»»
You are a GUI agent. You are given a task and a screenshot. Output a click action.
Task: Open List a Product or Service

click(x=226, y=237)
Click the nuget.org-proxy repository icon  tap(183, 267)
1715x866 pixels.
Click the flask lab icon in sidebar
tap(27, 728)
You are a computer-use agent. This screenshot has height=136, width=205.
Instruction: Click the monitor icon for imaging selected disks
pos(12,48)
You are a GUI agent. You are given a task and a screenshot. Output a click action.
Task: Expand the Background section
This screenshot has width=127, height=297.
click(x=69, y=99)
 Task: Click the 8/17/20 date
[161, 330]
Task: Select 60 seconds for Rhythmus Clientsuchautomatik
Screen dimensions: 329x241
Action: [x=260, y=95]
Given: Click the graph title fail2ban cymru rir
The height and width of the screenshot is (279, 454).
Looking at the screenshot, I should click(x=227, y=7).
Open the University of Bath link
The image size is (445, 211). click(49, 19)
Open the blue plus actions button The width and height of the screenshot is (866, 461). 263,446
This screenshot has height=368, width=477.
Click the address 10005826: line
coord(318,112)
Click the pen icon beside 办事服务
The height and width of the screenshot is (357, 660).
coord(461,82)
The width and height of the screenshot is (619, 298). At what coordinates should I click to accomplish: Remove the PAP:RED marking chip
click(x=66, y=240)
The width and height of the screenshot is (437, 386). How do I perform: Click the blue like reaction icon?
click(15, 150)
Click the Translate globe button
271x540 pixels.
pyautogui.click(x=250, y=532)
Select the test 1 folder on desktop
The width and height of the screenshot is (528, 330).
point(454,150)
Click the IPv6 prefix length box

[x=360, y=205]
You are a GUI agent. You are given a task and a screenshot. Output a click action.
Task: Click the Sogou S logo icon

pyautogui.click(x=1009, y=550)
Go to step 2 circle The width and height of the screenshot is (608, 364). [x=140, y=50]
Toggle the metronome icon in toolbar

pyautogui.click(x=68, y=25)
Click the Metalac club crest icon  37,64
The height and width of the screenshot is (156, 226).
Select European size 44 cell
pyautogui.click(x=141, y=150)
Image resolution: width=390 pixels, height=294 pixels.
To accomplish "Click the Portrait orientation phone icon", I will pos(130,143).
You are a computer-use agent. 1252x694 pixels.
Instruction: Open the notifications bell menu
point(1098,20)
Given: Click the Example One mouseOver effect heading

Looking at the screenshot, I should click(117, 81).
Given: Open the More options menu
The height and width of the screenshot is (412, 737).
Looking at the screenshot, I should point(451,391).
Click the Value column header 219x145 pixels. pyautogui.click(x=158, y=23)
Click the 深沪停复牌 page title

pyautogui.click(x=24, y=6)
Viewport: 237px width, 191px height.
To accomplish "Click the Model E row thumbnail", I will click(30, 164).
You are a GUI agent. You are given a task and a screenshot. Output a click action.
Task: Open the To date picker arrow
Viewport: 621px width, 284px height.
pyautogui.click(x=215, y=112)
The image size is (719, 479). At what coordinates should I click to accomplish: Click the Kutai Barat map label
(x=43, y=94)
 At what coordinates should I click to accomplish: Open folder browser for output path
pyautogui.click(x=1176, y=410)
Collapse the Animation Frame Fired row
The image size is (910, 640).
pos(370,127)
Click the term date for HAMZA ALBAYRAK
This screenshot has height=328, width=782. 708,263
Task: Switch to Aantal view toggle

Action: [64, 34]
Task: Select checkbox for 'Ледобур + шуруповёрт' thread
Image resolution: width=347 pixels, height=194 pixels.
««
Output the stretch from the first line through the line containing "coord(461,82)" as a Markdown table with the columns Row and Line. Number each row, and leave out blank lines.

| Row | Line |
|---|---|
| 1 | You are a GUI agent. You are given a task and a screenshot. Output a click action. |
| 2 | Task: Open List a Product or Service |
| 3 | click(x=226, y=237) |
| 4 | Click the nuget.org-proxy repository icon  tap(183, 267) |
| 5 | 1715x866 pixels. |
| 6 | Click the flask lab icon in sidebar |
| 7 | tap(27, 728) |
| 8 | You are a computer-use agent. This screenshot has height=136, width=205. |
| 9 | Instruction: Click the monitor icon for imaging selected disks |
| 10 | pos(12,48) |
| 11 | You are a GUI agent. You are given a task and a screenshot. Output a click action. |
| 12 | Task: Expand the Background section |
| 13 | This screenshot has width=127, height=297. |
| 14 | click(x=69, y=99) |
| 15 |  Task: Click the 8/17/20 date |
| 16 | [161, 330] |
| 17 | Task: Select 60 seconds for Rhythmus Clientsuchautomatik |
| 18 | Screen dimensions: 329x241 |
| 19 | Action: [x=260, y=95] |
| 20 | Given: Click the graph title fail2ban cymru rir |
| 21 | The height and width of the screenshot is (279, 454). |
| 22 | Looking at the screenshot, I should click(x=227, y=7). |
| 23 | Open the University of Bath link |
| 24 | The image size is (445, 211). click(49, 19) |
| 25 | Open the blue plus actions button The width and height of the screenshot is (866, 461). 263,446 |
| 26 | This screenshot has height=368, width=477. |
| 27 | Click the address 10005826: line |
| 28 | coord(318,112) |
| 29 | Click the pen icon beside 办事服务 |
| 30 | The height and width of the screenshot is (357, 660). |
| 31 | coord(461,82) |